* _Extract_
--- START ---

That is not what I was getting at AEGIS...



Evilene said:


> Damn, people are still going on about that fucking poll. Let it go.



I just got here, I didn't notice people had already buried the subject, besides, its not like there are any other spoilers available at the moment..


----------



## ?_Camorra_? (Mar 9, 2011)

Final Jutsu said:


> Naruto isn't acting like an emo ^ (not the meaning of the word "respect".) anymore.  Pretty obvious why he's better than sauce now.  He got hack SM and RM to boot.



This speaks the truth  No one likes social trainwrecks like Emo Sauce


----------



## izanagi x izanami (Mar 9, 2011)

no wonder shounen jump waited till now.....Sasuke just caught in bad time....


----------



## Selva (Mar 9, 2011)

Final Jutsu said:


> I'm sorry but this poll confirms Hinata/Naruto pairing.  Sorry sakura fans, its over.. they won..

--- END ---

* _Supplied information_
--- START ---

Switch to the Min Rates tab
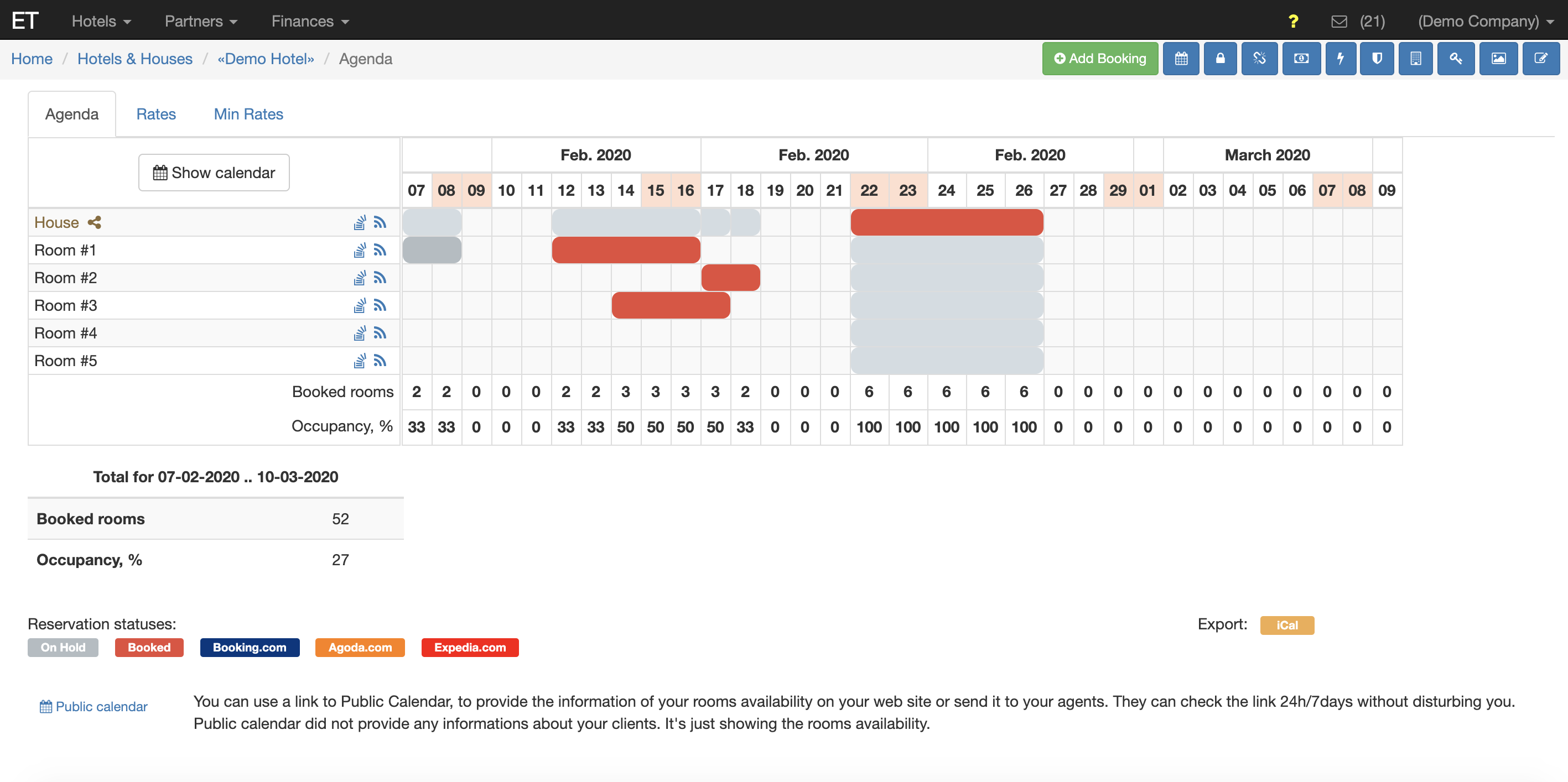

--- END ---

Name every user whose post header appears in the forum thread, with the date shown beside each name.

* _Response to this task_
?_Camorra_? (Mar 9, 2011)
izanagi x izanami (Mar 9, 2011)
Selva (Mar 9, 2011)